I don't underestimate what's required, already the process is vastly automated. Such equipment being heavy is part of the reason behind thinking of constructing it up there mostly out of scrap. In order to smelt copper it'd need to have a vastly larger thermal dissipation system but the overall package in the smelting process isn't that large, unless intending massive scale(and these will need to be built eventually). Look at the open source 3D printer that uses a household microwave to melt aluminium as an example, it's not an impossible package. Producing wire is actually simple - coating it isn't, as there's unlikely to be a good supply of "common" materials so it'd possibly get an insulating material of another composition until we've applicable stashes of hydrocarbons. "consumables" like this and general electronics components are the largest headache in the early self-replication and will likely require additional feed in reality to completely self-replicate but it still results in reducing required lift mass making it more feasible.

A "Von Neumann probe" is a slight mission - But I'm confident I could pull it off solo in a decade, with my limited funding. Or close enough. I'd like to think I'd not be operating solo. Where I hit a problem maybe someone else already has a solution. "AI" is improving all the time, too.

The EM-Drive is contested, but it's not the only thing of such ilk(propellantless propulsion techniques) that shows promise. This is ofc technologies with ideal properties, the existing commonly used technologies like ion/xenon propulsion should work well enough. It's definitely a feasible concept, it's just about how it can be made most practical.

I don't really see what's confusing - unless you don't understand simple things like trajectory. Being a function of mass and speed, adjusting one without adjusting the other will adjust the trajectory. The moon is tiny, compared to the Earth. Look at the damages caused once mining starts on Earth. Whilst still encapsulated in a scarcity based economy it's unlikley you'll (as a species) be satisfied with just a small amount of matter mined from the moon(BTW, the He3 levels are far too low, most of these plans based from a single sample, you'd need the entire surface of the moon, three meters down and you'd produce very little helium from that total mass, a few tonnes if that) and it would continually grow. Any "industrial quantity" is going to adjust it's orbit, noticably, and within a decade. Once you've set the precident it's acceptable to mine the moon(and ignoring the outer space treaty in the process, that'll go down well) then even if you only do take a little, someone else will want to take a little. Then someone else. Then someone else. It's best really just to stick with the previous arrangement no-one has the rights to it. It saves de-orbiting the moon within a century.

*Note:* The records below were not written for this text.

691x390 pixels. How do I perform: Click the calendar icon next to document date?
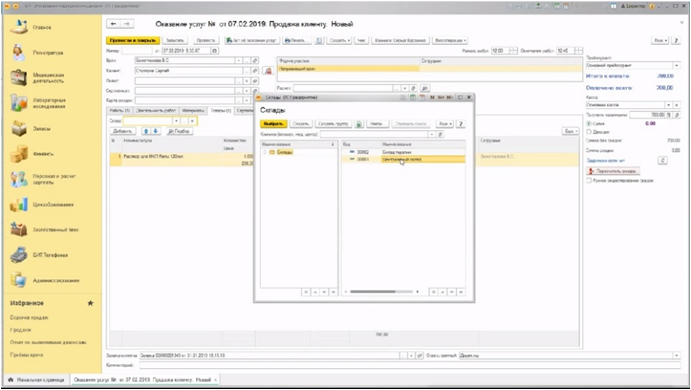click(x=215, y=51)
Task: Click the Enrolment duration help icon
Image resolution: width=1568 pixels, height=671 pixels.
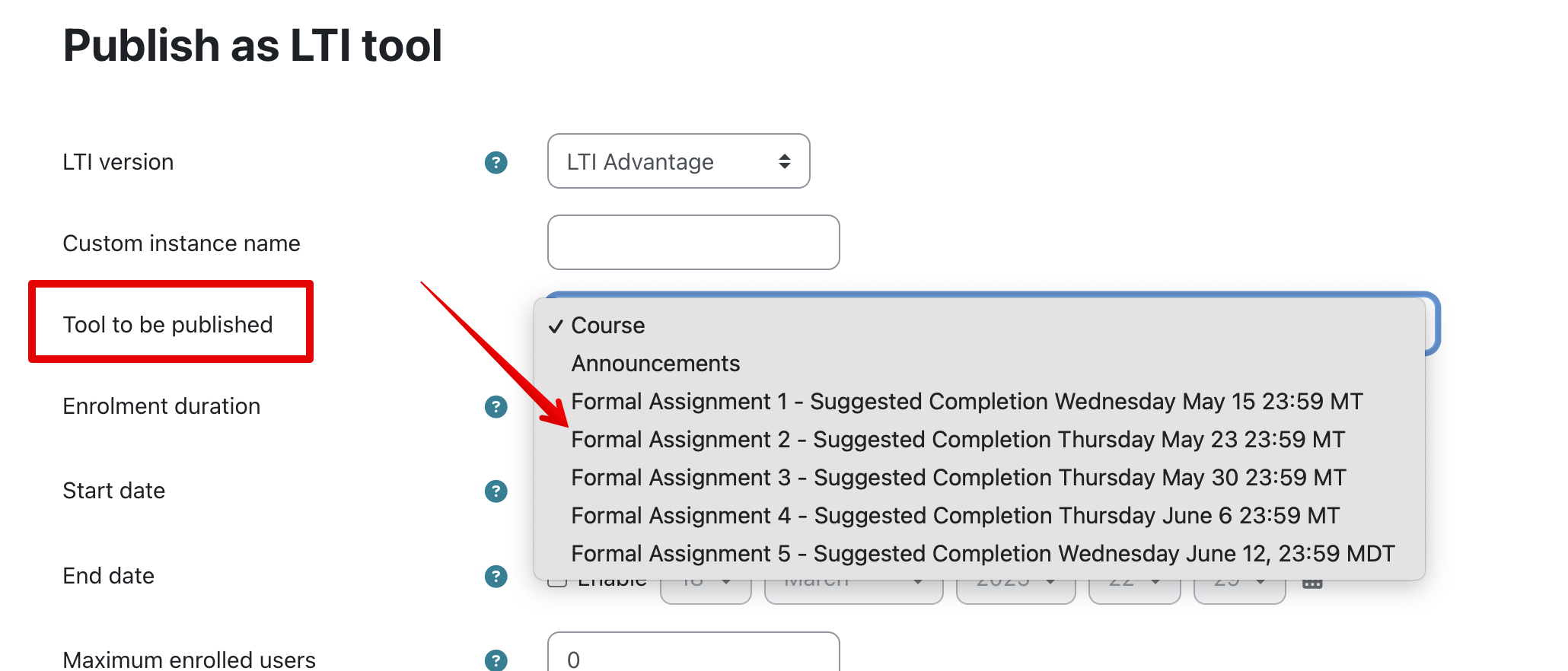Action: click(x=496, y=406)
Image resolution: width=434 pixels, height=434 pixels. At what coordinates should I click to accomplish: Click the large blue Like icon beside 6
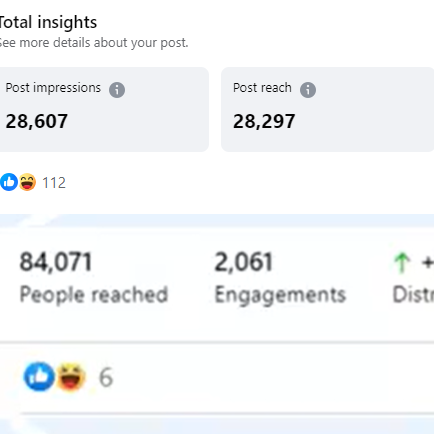39,377
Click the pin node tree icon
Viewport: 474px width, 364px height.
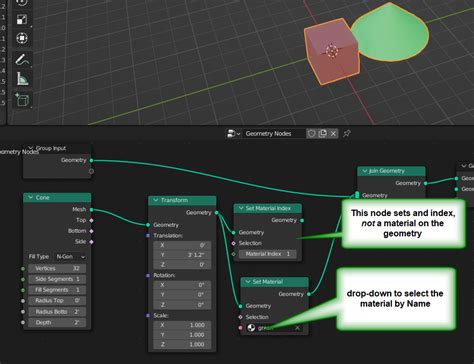pyautogui.click(x=347, y=134)
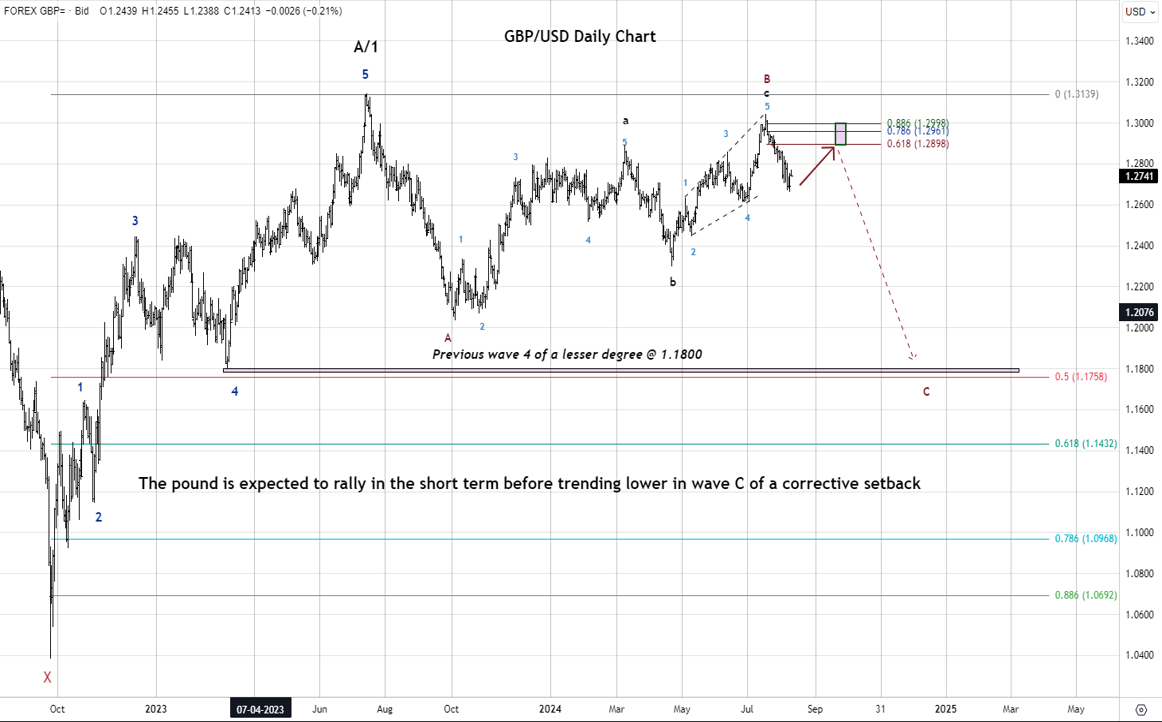Open the USD currency dropdown
Viewport: 1162px width, 722px height.
(1139, 12)
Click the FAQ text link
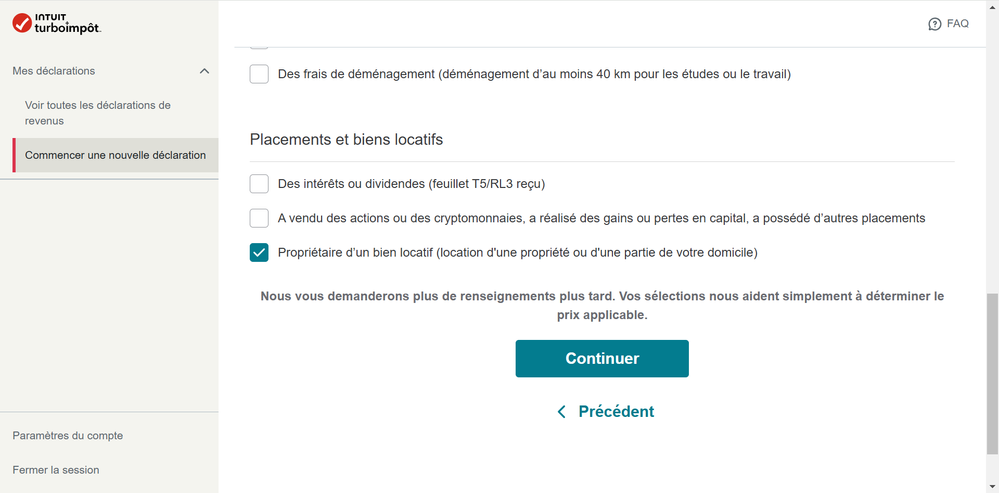The image size is (999, 493). (958, 24)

LEO wasn't selected as it's the most resource prime real estate in the solar system - but selected because it's close - ergo relatively cheap to get to, and about half the effort over with with escaping Earth's gravity - and full of crap that wants moving anyway. Lots of that can be used. In theory to mostly build what'd get thrown out to where the serious resources are and whilst that's happening it can be the start of orbital production facilities that can begin to expand ready to process the incomming resources.

Feb 9, 17 / Pis 12, 01 09:35 UTC

EyeR, just before reading this post I made a suggestion here: To encourage a brainstorming session on developing robotics with the purpose of being able to manipulate space junk (to try and stay simple.)

The folks who posted their appear to be very level-headed. I encourage you to communicate your ideas with them. I personally don't have the education you and these other guys have; but I feel it's worth attempting to "push" the right folks together.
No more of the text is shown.